Come una finestra aperta sul Mondo, cristallino anche quando si tinge d’ombra e turbamento, il pensiero di Malick si manifesta potente e arioso. Uno sguardo sul tutto che tutto abbraccia e fa confluire nell’uno; un flusso ininterrotto nel magma-mondo di luci, voci, suoni, odori, sensazioni e percezioni, stimoli e sussulti, dubbi e paure: oggetto del carezzevole vortice indagatore quell’universo misterioso benché conosciuto che è l’Amore.
Una donna e un uomo, il loro attrarsi e respingersi, sfiorarsi per poi fondersi, quel vagare a perdifiato come una sola anima nei luoghi della natura e della mente, del corpo e dello spazio: la grazia di uno stato dei sensi unico è un impetuoso corso di vita - e fatto di vite che si toccano e si perdono - che scorre inesorabile e si ramifica in un complesso di infiniti rivoli, tanti quanti sono gli incroci (im)possibili.
È il normale stato delle cose, in perenne inafferrabile agitazione, nel quale altrettanto normali infiltrazioni intorbidiscono i rapporti facendoli deviare lungo paludosi anfratti illuminati da un’oscurità e una confusione piene e avvolgenti, che sembra possano non avere fine, a meno che non sia “la” fine. Come può l’amore mutare in odio? Come possono un contatto, una carezza, un riflettersi di occhi ed emozioni, suscitare rifiuto laddove prima v’era solo irrinunciabile, cosmico accoglimento?
Già, non ci sono certezze né verità assolute così come è immaginabile avventurarsi in previsioni che hanno la dimensione fallace e menzognera delle profezie o del mentire e fingere, a sé stessi innanzitutto (il prete che vede minato il suo amore per un’entità superiore implora quest’ultima per avere la fede d’un tempo).
Non occorrono certo fiumi di parole, rielaborazioni di materiale narrativo logorato da altre innumerevoli riproposte, e non c’è logicità nel concretare in banale esposizione melodrammatica o stucchevole la (im)pura astrattezza del sentire accettare restituire rinunciare annusare amore.

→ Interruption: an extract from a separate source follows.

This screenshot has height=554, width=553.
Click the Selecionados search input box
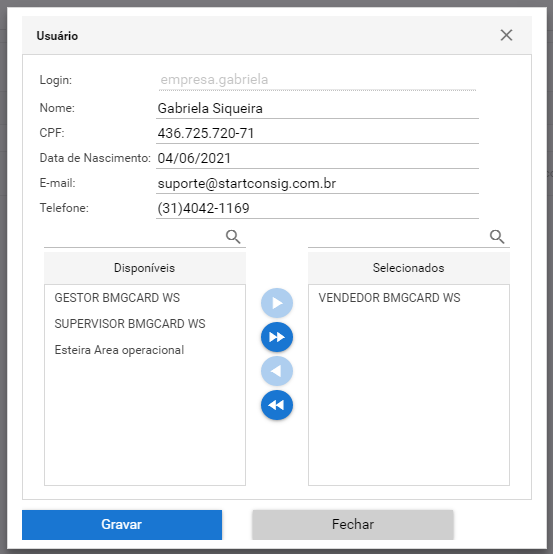398,237
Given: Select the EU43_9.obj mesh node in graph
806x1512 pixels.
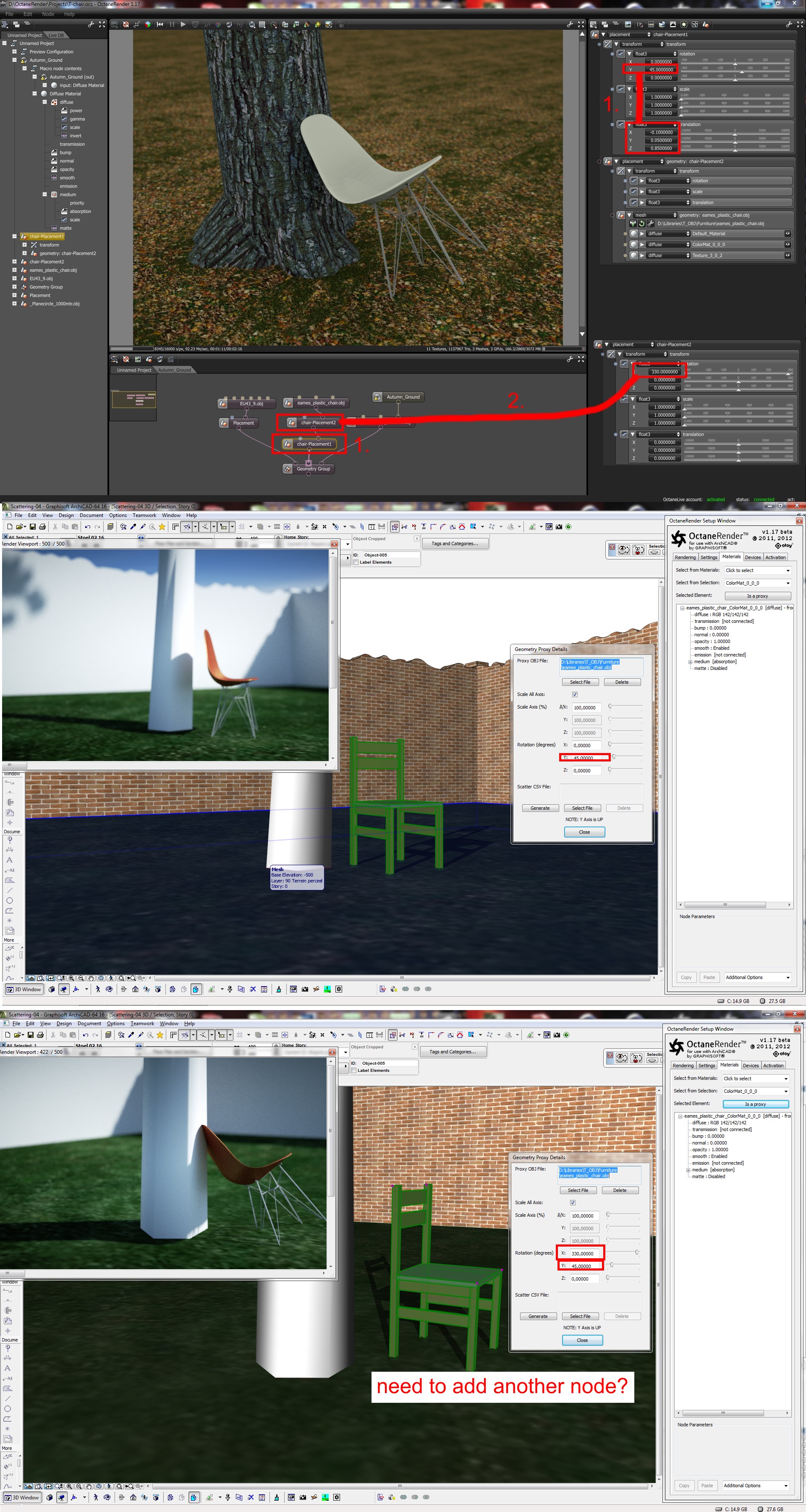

Sentimento folle e impervio, caduco quanto imperituro, che è organo pulsante e motore dell’esistenza stessa, connesso strettamente con gli elementi del ciclo vitale globale (una foglia cadente che pare leggere nei nostri pensieri, un raggio di sole che ci riscalda, l’avanzare dolce della marea che ci mette di fronte alla bellezza: quante volte la natura guida e rappresenta gli stati d’animo …).
Pertanto il fluire malickiano, denso, armonioso, sinfonico della “storia” - del modo di riprenderla ed accompagnarla per partiture visive-musicali - ha il respiro, il valore, l’energia di un’ispirata, sincera ed affatto invasiva analisi nelle insondabili vastità della struttura umana.
La macchina da presa s’attacca ai corpi, li guarda e li fa volteggiare e librare in volo, in un insieme omogeneo e multiforme di espressioni che è eleganza ritmica ed espansione sensoriale, studio e ricerca, melodia e danza (il collo da cigno incredibilmente bello, non a caso lungamente inquadrato, di una magnifica Olga Kurylenko, è il centro di contatto, equilibrio, relazione tra realtà terrene ed esigenze di sogno e libertà, e fuga).
Terrence Malick, regista, demiurgo, divulgatore, semplicemente non filma. Non dà risposte, non impone né vende (pre)concetti: egli vive nel film stesso; il suo pensiero e le sue idee, filosofie si fanno versi di una (superbamente imperfetta) poesia in movimento.
Poesia che è sfrenata e colma - ma in maniera autentica - di eccessi - di quelli dovuti all’urgenza e all’impeto di quando si crede fortemente in quello che si sta facendo (i monologhi enfatici, le forzature, il disinteresse totale per la narrazione classica) -,  ma che possiede l’essenza della grandezza esplorandone ogni spazio fino alla meraviglia.